Am Tisch der Eltern und Elternvertretung saßen die wenigsten Teilnehmerinnen (vier). Zur Qualität in der frühkindlichen Bildung haben sie diese Punkte notiert:

  • Haltung der Leitung
  • Beitragshöhe
  • Bildung, Schulvorbereitung, Entwicklung
  • Vertrauen und Kommunikation
  • Partnerschaft auf Augenhöhe
  • Öffnungszeiten

Die Fachberatung fasst den Begriff der Qualität kurz zusammen:

  • Rahmenbedingungen: begründet, bewusst, reflektiert
  • Woran erkenne ich Qualität: am Prozess und an der Haltung

Wohingegen die pädagogischen Fachkräfte, die größte Gruppe an diesem Nachmittag, zahlreiche Stichpunkte notierte:

  • Zeit
  • Ausbildung
  • Individualität (Toleranz und Respekt)
  • Bindung vor Bildung
  • Gut ausgebildetes und gut geeignetes Personal
  • Gute hochwertige an den Bedürfnissen der Kinder gemessene Rahmenbedingungen
  • Zugangsvoraussetzungen zur Ausbildung, Verzahnung Praxis und Theorie
  • Ausreichend Zeit haben, um die Bedürfnisse zu befriedigen
  • Vernetzung, gemeinsame Sprache
  • Fachkraft-Kind-Relation, bundesweite Standards
  • An den Bedürfnissen und Bedarfen orientiert
  • Wertschätzender gelebter Umgang mit allen Beteiligten

Die Einrichtungsträger betonten zwei Kriterien:

  • Ressourcen für pädagogische Handlungskompetenz
  • Zufriedenheit aller Beteiligten

Ämter (Fachdienste, Jugendamt etc.) und Politik diskutierten rege und fassten Qualität so auf:

  • Umsetzung aller Vorgaben, überall Rechte umsetzen
  • Gutes Personal
  • Wenn alle Familien überall in Thüringen …
  • Wenn jedes Kind …

Im Anschluss daran gab Steffen Richter (Referent für Kinder- und Jugendhilfe der Parität in Thüringen) ein Fazit aus seiner Sicht. Dabei betonte er, dass zwar in allen Wahlprogrammen der demokratischen Parteien der Bereich der frühkindlichen Bildung eine Rolle gespielt und die jetzt noch amtierende Landesregierung schon kleine Schritte unternommen habe, doch: „Das ist alles nicht ausreichend“. Stellschrauben und Puzzlesteine für gute Qualität seien unter anderem Personalschlüssel, Minderzeiten, Personalkontinuität und eine praxisorientierte Ausbildung. Fachberatung, Inklusion, Kita-Leitung und Rahmenbedingungen seien relevant. Aber: „Wir werden nicht genug Geld aufbringen können“.

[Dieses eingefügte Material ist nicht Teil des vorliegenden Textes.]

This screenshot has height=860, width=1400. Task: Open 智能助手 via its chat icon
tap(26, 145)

Deshalb sei ein Stufenplan wichtig. Richter: „Wir müssen uns darauf verständigen, welches Ziel bis wann mit welcher realistischen Grobfinanzierung umgesetzt werden soll. Das ist ein Punkt, der von der jetzt noch amtierenden Landesregierung aufgenommen worden ist.“

Denn: Seit Mitte 2019 gibt es eine Arbeitsgruppe „Zukunft Kita“, die der Bildungsminister Helmut Holter ins Leben gerufen hat. Akteur*innen sind hier die kommunalen Spitzenverbände, die LIGA-Verbände, die Landeselternvertretung und verschiedenste Ministerien. „Da wollen wir schauen, wie wir mittel- und langfristig die Qualität in Kindertageseinrichtungen verbessern können“, meinte Steffen Richter.  Die Arbeitsgruppe sei so angelegt, dass sie über die vergangene Legislaturperiode hinaus arbeiten soll; das nächste Treffen ist für Dezember geplant. „Wir müssen gemeinsam eine laute Stimme bilden“, schließt Richter ab.

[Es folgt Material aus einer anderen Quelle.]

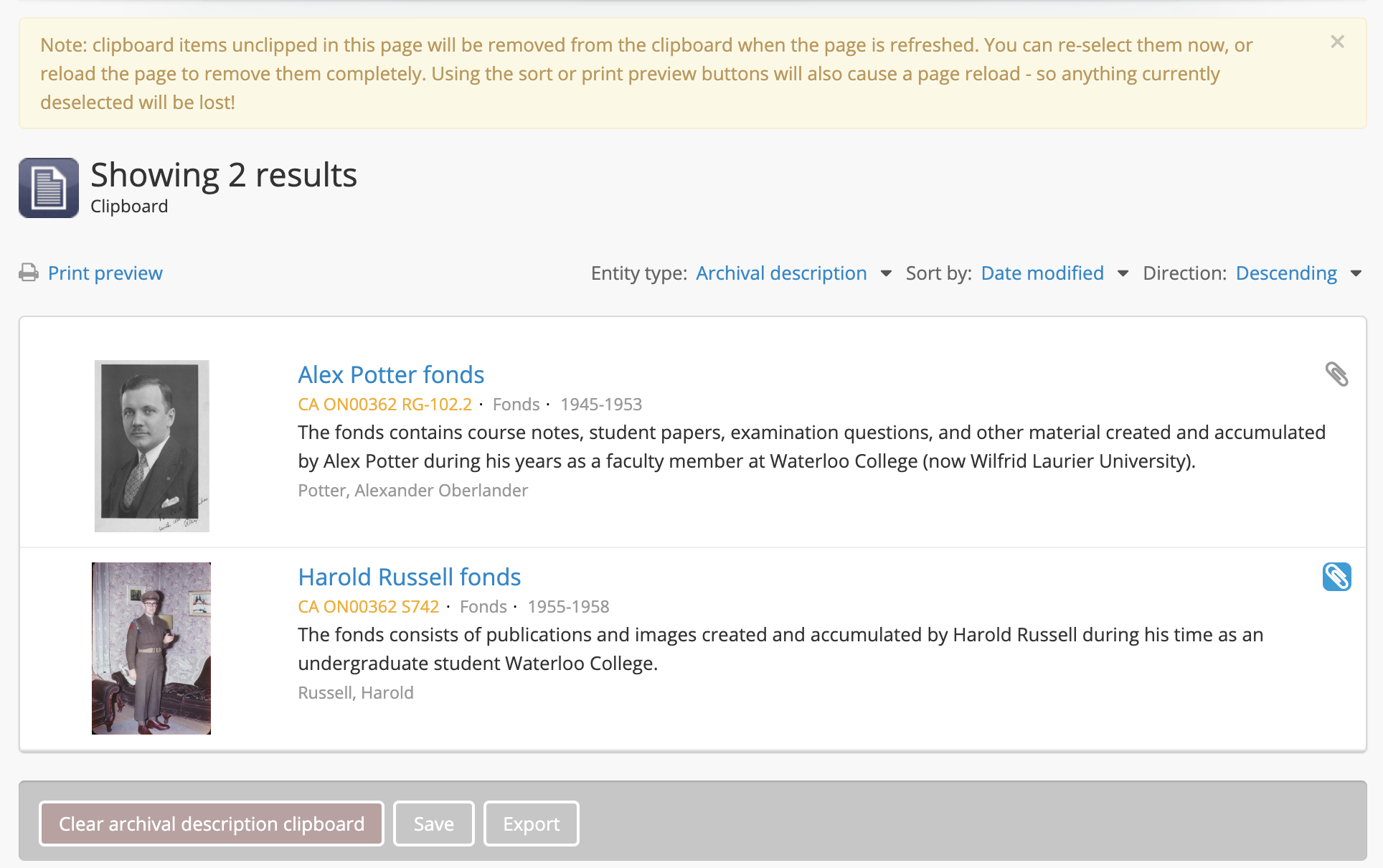
Task: Open the Direction Descending dropdown
Action: pyautogui.click(x=1285, y=273)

Auch Anke Mamat betonte: „Wir brauchen ein breites Bündnis mit vielen Akteuren, um wirklich laut zu sein und hörbar weiterzukommen. Deshalb soll heute das Bündnis gegründet werden“, genauer: das „Thüringer Bündnis für Qualität in der Kindertagesbetreuung“. Die ersten Bündnispartner*innen konnten schon gewonnen werden: Es sind die GEW Thüringen, der Querwege e.V., die AWO Regionalverband Mitte-West-Thüringen e.V., die Kindersprachbrücke Jena e.V., die TSA Bildung und Soziales gGmbH und das Zentrum für Familien und Alleinerziehende e.V. in Jena. „Sie haben mitzugestalten, sie werden gefragt werden, sie sind dabei“, sagte Anke Mamat und „Jetzt ist es wirklich soweit“, als alle Partner*innen unterschreiben. Es ist ein wichtiger Moment auf dieser Veranstaltung.

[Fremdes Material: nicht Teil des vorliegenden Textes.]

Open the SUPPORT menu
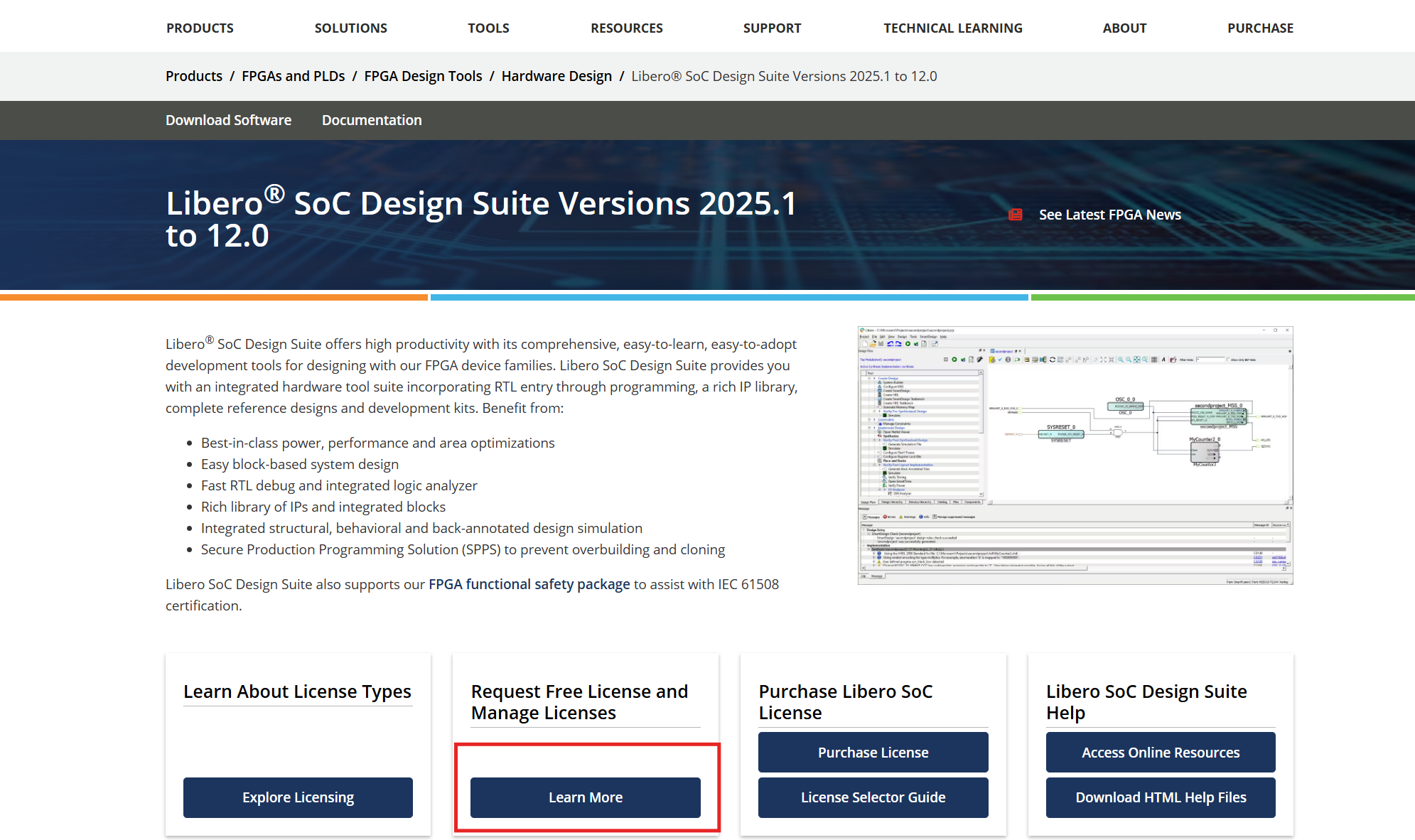Screen dimensions: 1415x840 [x=772, y=28]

Das Bündnis ist offen für weitere, für viele Partner*innen. Denn letztendlich gilt: Zusammen ist man stark, gemeinsam kann man mehr bewirken, um mehr Qualität in der frühkindlichen Bildung für Thüringen zu erreichen.

Bereits im Dezember trifft sich die Initiator*innengruppe erneut. Und auch 2020 soll es auf diesem Wege weitergehen: Die Bündnispartner*innen gehen an die Aufgaben  ihre Vernetzungsarbeit und es sind bereits zwei öffentliche Fachdebatten geplant.